後日、バスターが保安組織の仕事としてAurora組織員の相手をしていると、

どこからか黒いボレロに身を包んだ、覆面の男が現れた。

 

彼は細身の剣でAurora組織員の胸を音もなく貫き、

死体となったそれを何気なく放ってバスターのもとへ。

 

「ウォーレイさん。お初にお目にかかります。

 あいにく、私は名乗れる名前を持ち合わせておりませんが。」

 

「……あんたが俺を殺してくれるっていうのか? 先約はいるが」

 

「とんでもない!あなたの血には価値がある。

 またお会いしましょう。どんな形であれ……」

Image by Heather Shevlin

​第3章 向き合うとき

米組が調査を進めていく中、彼らの行く手を阻むべく現れたのは

不幸なAurora組織員・クロウ。

かつて彼の親友であったリックが相手をした。

結果、追い詰められたクロウはリックに事件の真相を吐いたのち、組織から粛清を受けた。

 

クロウの遺した情報によって大きな一歩を踏み出したバスターたちは、

さらなる情報を求め、より調査に力が入る。

 

そこに、再び浩然が現れ「調査のために紹介したい人がいる」と言う。

彼が連れてきたのは、先日バスターが遭遇した「あの男」を知る人物であった。

 

名はライタス。
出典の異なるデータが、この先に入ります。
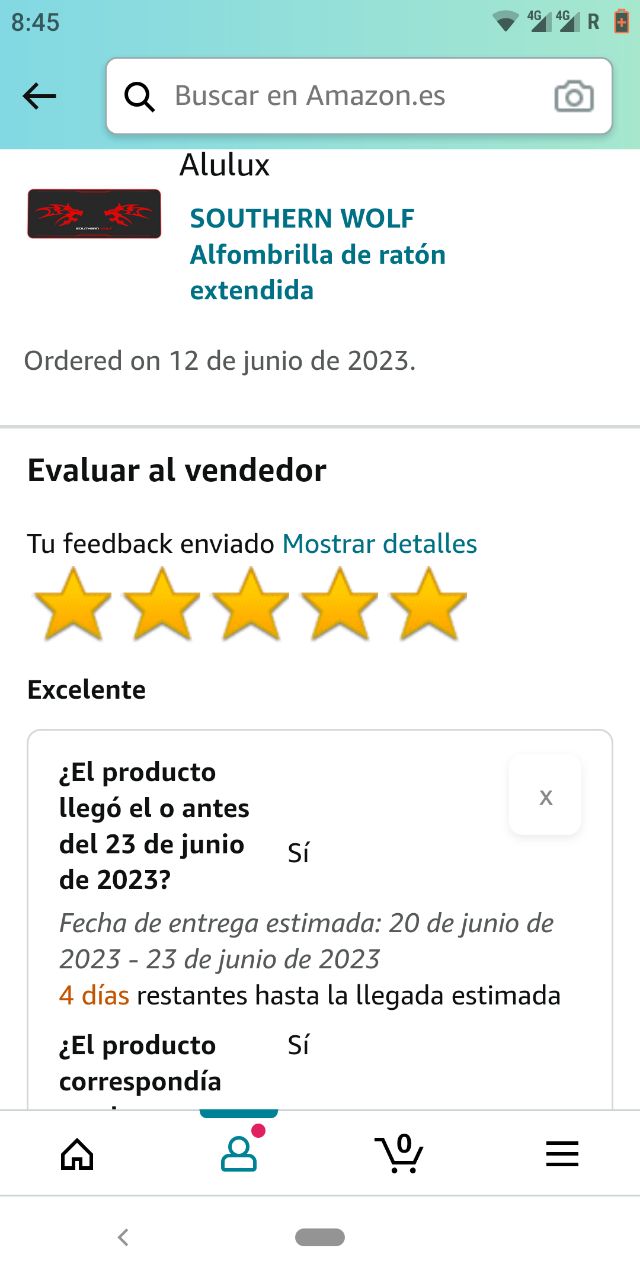Tap the system back button
Screen dimensions: 640x1280
click(x=123, y=1237)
「あの男」の素顔と罪を知っている。

バスターたちは彼と協力し、Aurora内部へ近づいていくことを決めた……

 

ライタスと協力関係になってからしばらく経ち、

バスターがひとり街を歩いていると

彼の「血」を求めている「あの怪人」——ファーガスと再会する。

Aurora研究部の産物を駆使するファーガスにバスターは追い詰められ、とうとう致命傷を負う。

 

「やっとこれで完成する……先生のところに——」

 

傷口から流れ出す多量の「血」を採った怪人は、満足して去っていった。

 

・・・・・・・

 

 ……生きてる

 

保安組織医療局の手厚い手当てを受けたバスターは、一命をとりとめた。

そして、ふと感じた。

 

 あの時確かに、あいつには殺されたくないと思った

 ……どう死んでもいいわけじゃなかった

 どうせ死ぬのなら、自分で考えて死にたい

 

バスターの中で、死にたいと思う気持ちが変わっていった。

今この瞬間だけは、自分の身体を愛おしく思った。

Image by Andy Vult

​第4章 伸びてゆく影

● 前編

 

集会所はあっという間に荒れ果て、

かつて命を宿していた身体がそこらに転がっている。

 

三人は「代焔者」と名乗った教祖らしき男と、

傷を持った女——Aurora四天王のうちのひとり、執行部長ヤーナを撃破した。

 

結局首領の居場所を聞きだすことができなかったと、

集会所の棚の資料を漁り始めたころ、

仰向けになっているヤーナがふと発した。

 

「……レグロさま、わたくしを最期まで見届けてくださるとは」

 

集会所二階の吹き抜けに、黒い人影が見えた——

ライタスの脳裏を、過去が駆け抜けていった。

考えるまでもなく「レグロ」の影を追ったが、もうすでにその姿はなかった。

Image by Isak Ingerholt

● 後編

(あのバカ……)

 

リックはこの時が来ることを知っていた。

だから——クロウの暴露、「血の行先」はリックだけが聞いていた。

彼は、仲間にもすべては話していなかった。

最悪の事態を免れるために……

 

相手はAurora四天王のひとり、情報部長のジェンマ。

じわじわと追い詰められる拷問のような戦いの末、

なんとか押し切ったリック。

 

「ああ 悪かったよ 悪かった……

 おれも好きでこんな仕事してるんじゃないんだ 

 でももう 今更、だ」

 

「……なんだ? 遺言は聞いてやる」

 

リックは倒れこむジェンマに銃口を向けて言った。

 

「おれのジャケットのポケットに……くだらない日記がある

 照れくさいが……読んでやってくれないか この愚かな人間の、魂のため——」

 

——後日、リックは射殺した男、フラヴィオ・ジェンマの日記を読んだ。

これもまた、仲間には内緒で。

 

彼は日記を自分のトラベルバッグにしまい込むと、鍵をかけた。

 

 いつか、解き放ってやろう

 お前さんは……もう救えないが。

 

 

 

● エピローグ 

 

バスターが遅れて仲間たちに合流する。

療養明けとは思えない傷を負って、彼は現れた。

 

どうやら、往路であるAurora組織員——防衛部長ファジュルと出会ったという。

一戦を交えたのち、彼はこう残して去っていったという……

 

「……じきに夜は明ける。」

Image by Patrick Baum

​第5章 グラナダの夕べ

怪人・ファーガスはあまりの強力さに、バスターとカイラーでかかってもなかなか倒せない。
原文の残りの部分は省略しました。